Thursday, August 17, 2006

What I'm Reading

I'm not reading anything that I like. I find it best to avoid reading anything good at all. I like technical manuals and bad novels, really bad, because I can see the elements of a story at work without being blinded by emotion.

I also like spiritual books on the lives of saints, or books about shamans or healers. Not because they help me write better, but because they help me to sleep. They are simultaneously uplifting and tedious, the perfect combination to send me toddling off into the land of Nod.

I find that if I am reading anything to which I respond emotionally -- that is, anything that is well-crafted enough to induce suspension of disbelief -- I immediately lose the necessary detachment from my own writing. The last novel I read was Hermann Broch's "The Sleepwalkers" and although it was suitably turgid and overdone, the first half of the middle book (it's a trilogy) was an absolute masterpiece. Complete change in style, perspective, and subject matter. Like listening to a rotten album and then suddenly a perfect song comes on and you're riveted.

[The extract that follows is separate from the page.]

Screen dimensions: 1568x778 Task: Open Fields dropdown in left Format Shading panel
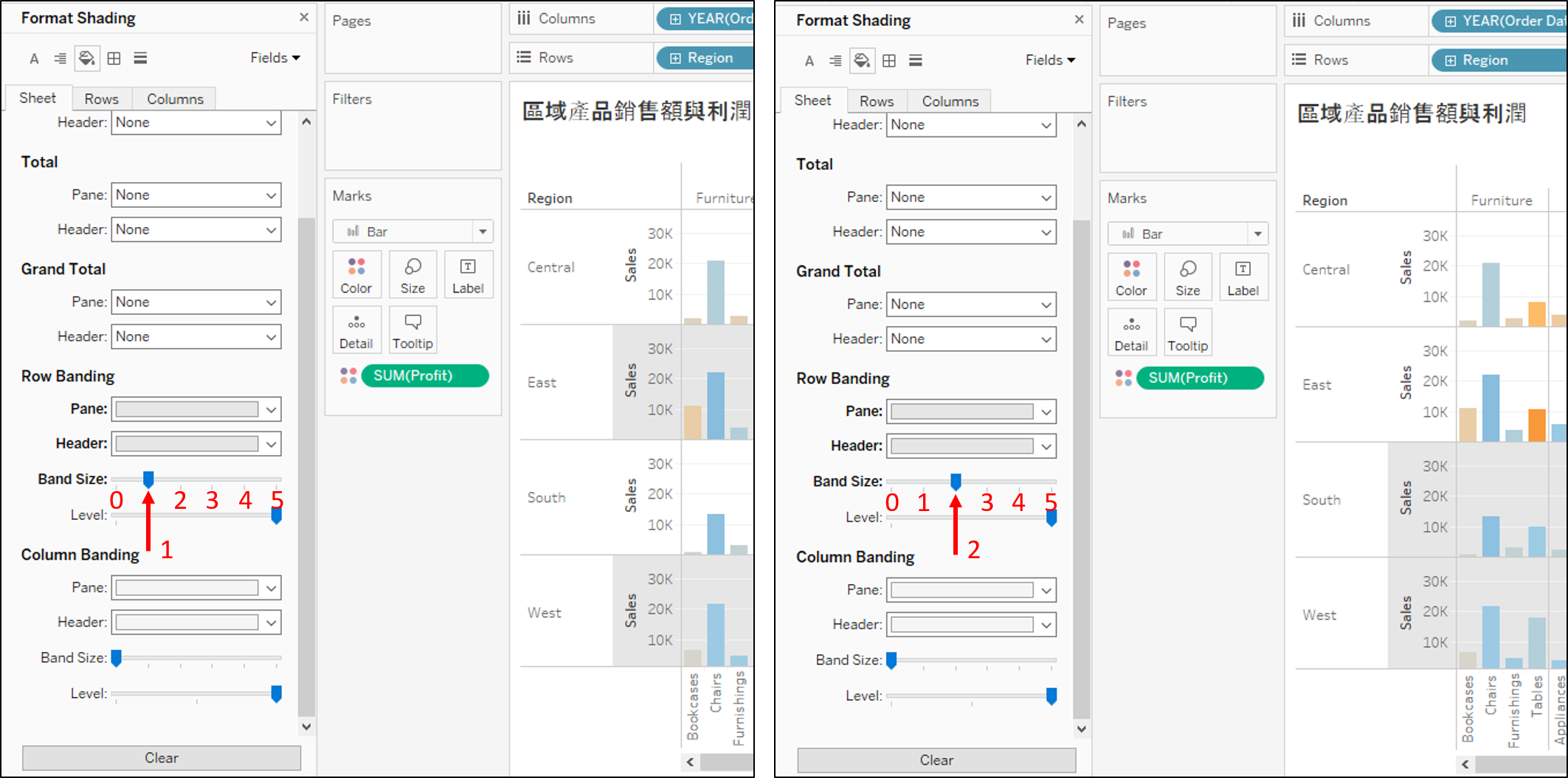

Broch couldn't sustain the brilliance of that middle section through the rest of the book, but there was a scene (the novel was set in Germany, natch) when a psychotic clerk takes a stern hausfrau on a trip to look at the Lorelei which was so unbelievably brilliant that I found myself laughing out loud and closing the book every few seconds to savor the performance. It was a horrible, droll, pathetic, and completely human scene. When a skilled writer is really hitting on all cylinders like that, there's nothing more compelling.

Of course Broch couldn't sustain that brilliance; nobody could! But I'm telling you; word-for-word, for purely brilliant writing, I'm not sure that anyone can touch Broch in the first 100 pages of that middle book.